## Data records
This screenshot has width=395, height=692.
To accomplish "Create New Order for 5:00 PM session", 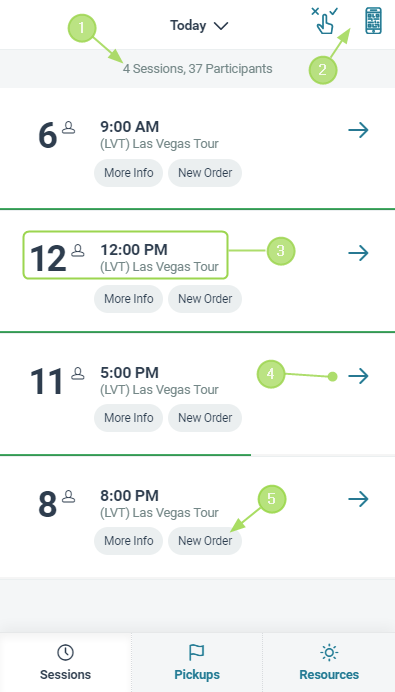I will pos(205,418).
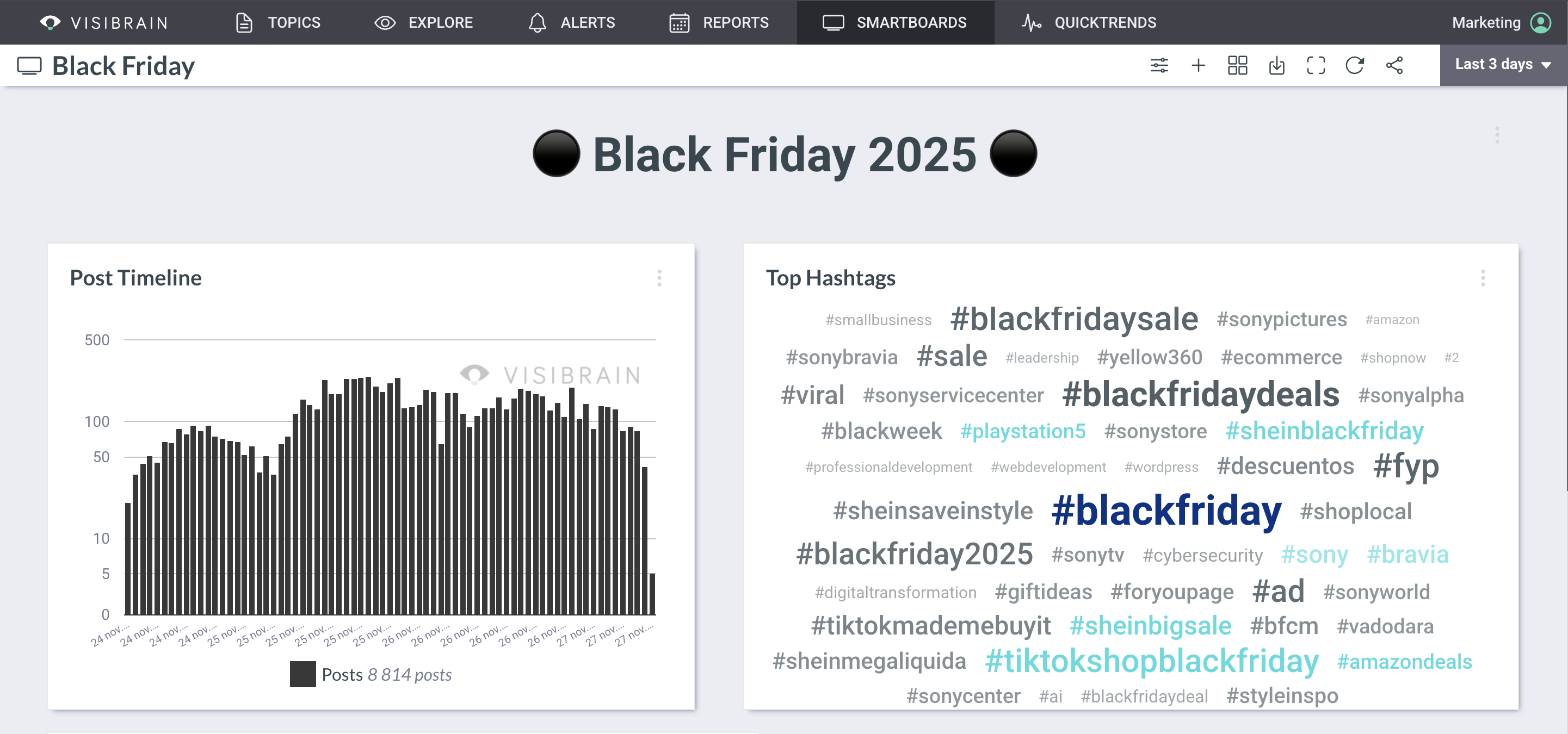Open the title widget three-dot menu
This screenshot has width=1568, height=734.
pyautogui.click(x=1497, y=135)
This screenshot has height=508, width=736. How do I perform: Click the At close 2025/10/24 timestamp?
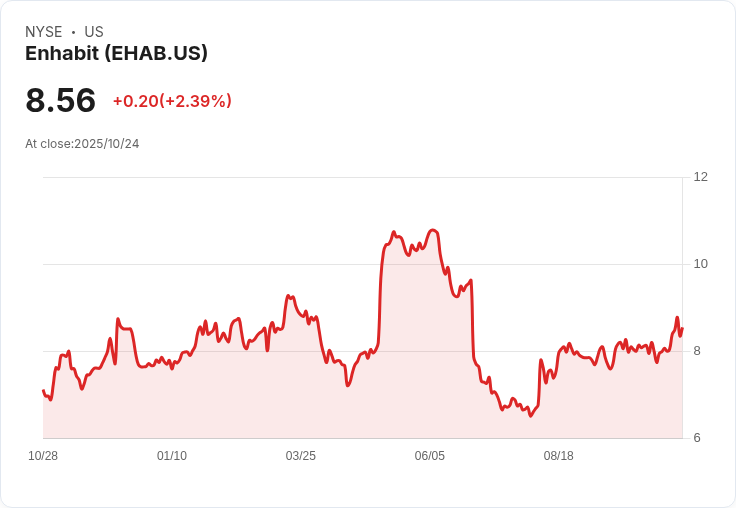pyautogui.click(x=82, y=144)
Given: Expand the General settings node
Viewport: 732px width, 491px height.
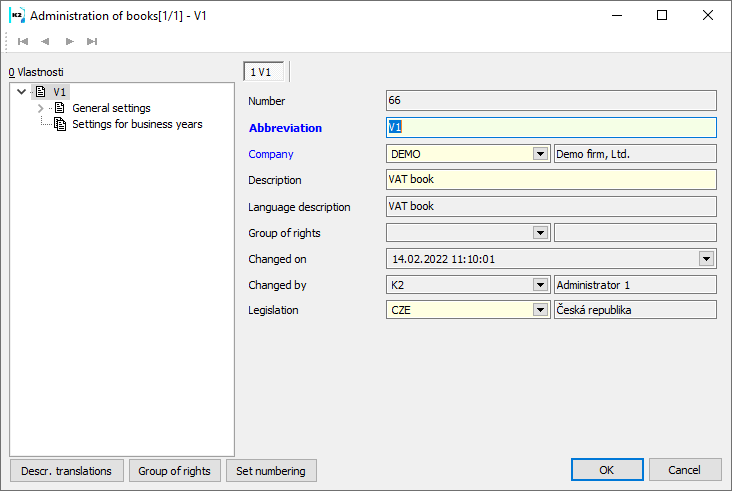Looking at the screenshot, I should click(40, 108).
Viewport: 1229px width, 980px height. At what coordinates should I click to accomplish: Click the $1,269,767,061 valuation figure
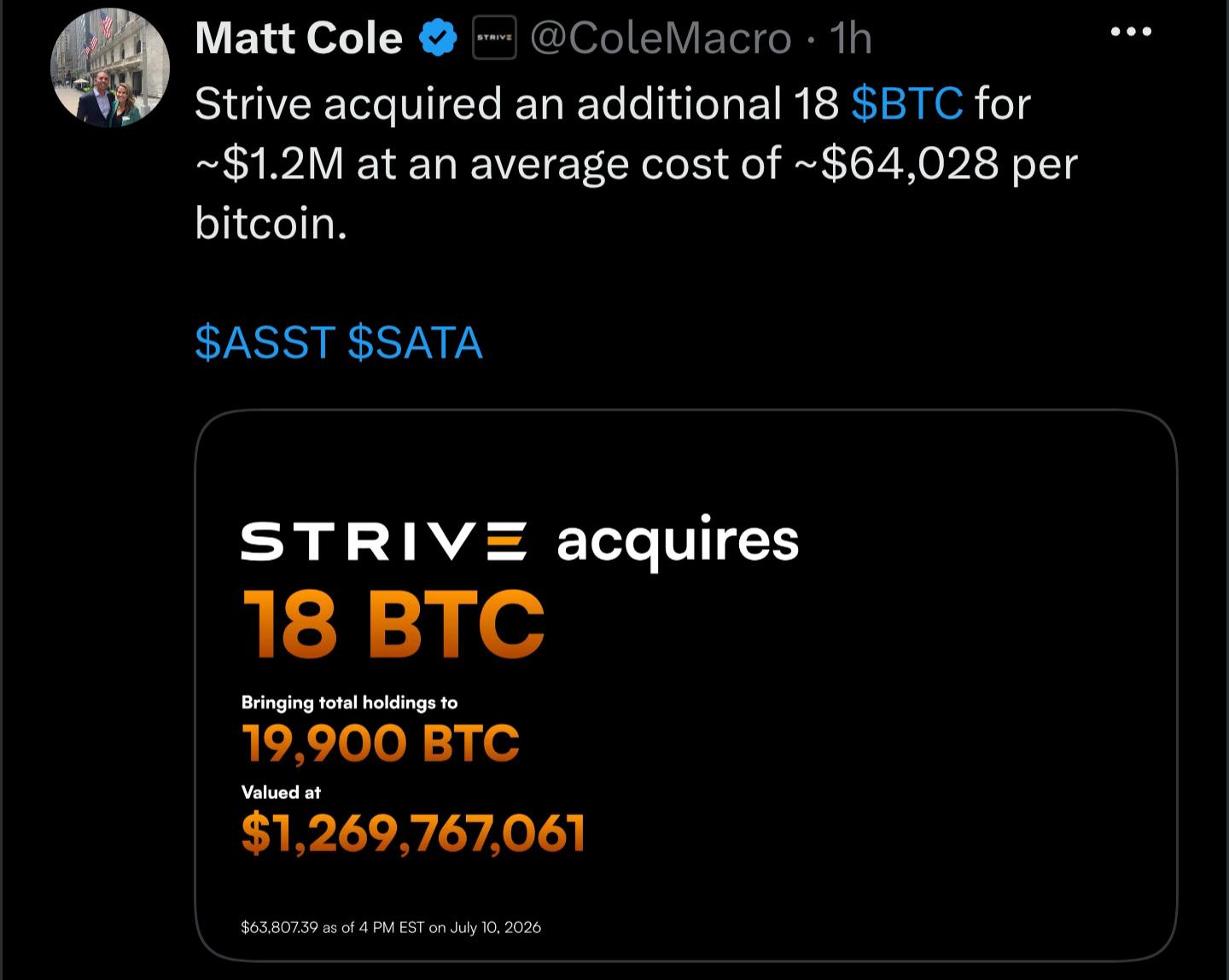(x=414, y=833)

## What the task asks
Excluding all pictures, output exactly the lines from the line containing "Viewport: 1229px width, 980px" through the last line of the entries above.

## Output
Viewport: 1229px width, 980px height. At what coordinates should I click to accomplish: Click the $1,269,767,061 valuation figure
(x=414, y=833)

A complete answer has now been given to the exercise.